Syllabus
Introduction – approximate solutions to governing differential equations (GDE) – finite element for- mulations starting from GDE – finite element formulations based on stationarity of a functional – one-dimensional finite element analysis; shape functions, types of elements and applications – two- and three-dimensional finite elements – numerical integration – applications to structural mechanics and fluid flow.
Text Books
Same as Reference
References
1. Reddy, J. N., Introduction to the Finite Element Method, 3rd ed., McGraw-Hill (2006).
2. Seshu, P., Textbook of Finite Element Analysis, Prentice Hall of India (2009).
3. Chandrupatla, T. R. and Belegundu, A. D., Introduction to Finite Elements in Engineering, 2nd ed., Prentice Hall of India (2000).

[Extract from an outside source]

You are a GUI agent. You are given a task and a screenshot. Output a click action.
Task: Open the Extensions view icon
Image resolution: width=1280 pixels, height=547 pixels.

4. Segerlind, L. J., Applied Finite Element Analysis, 2nd ed., John Wiley (1984). (1992).
Course Outcomes (COs):
CO1: Students should have an understanding of the theory and procedures of Finite Element (FE).
CO2: Develop 1D & 2D elements for structural mechanics problems. Solve problems related to element formulation both from GDE and Potential, and those related to numerical integration.

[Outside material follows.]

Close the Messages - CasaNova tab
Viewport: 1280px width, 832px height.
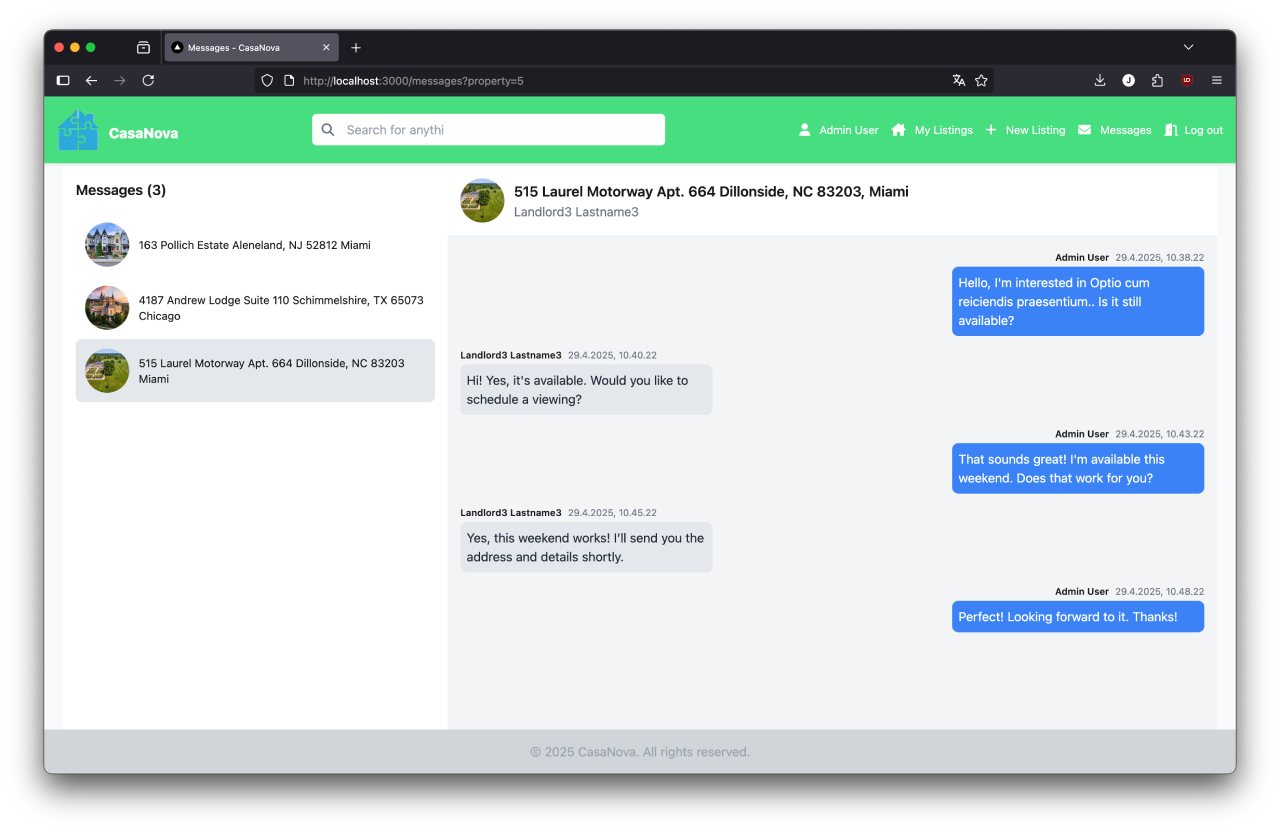(x=326, y=47)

CO3: Should be able to develop a code for simple 1D & 2D FE problems so that proper element selection, convergence, input and output are understood by the students. Should be able to implement the various procedures of FE to create the code.
CO4: Use a commercial FE program to solve a 2D sufficiently complex problem wherein modeling, element selection, and post-processing issues are understood. Should be able to differentiate and compare between some of the elements available for the solution of a problem. Analyse the issues that could occur due to improper selection of elements.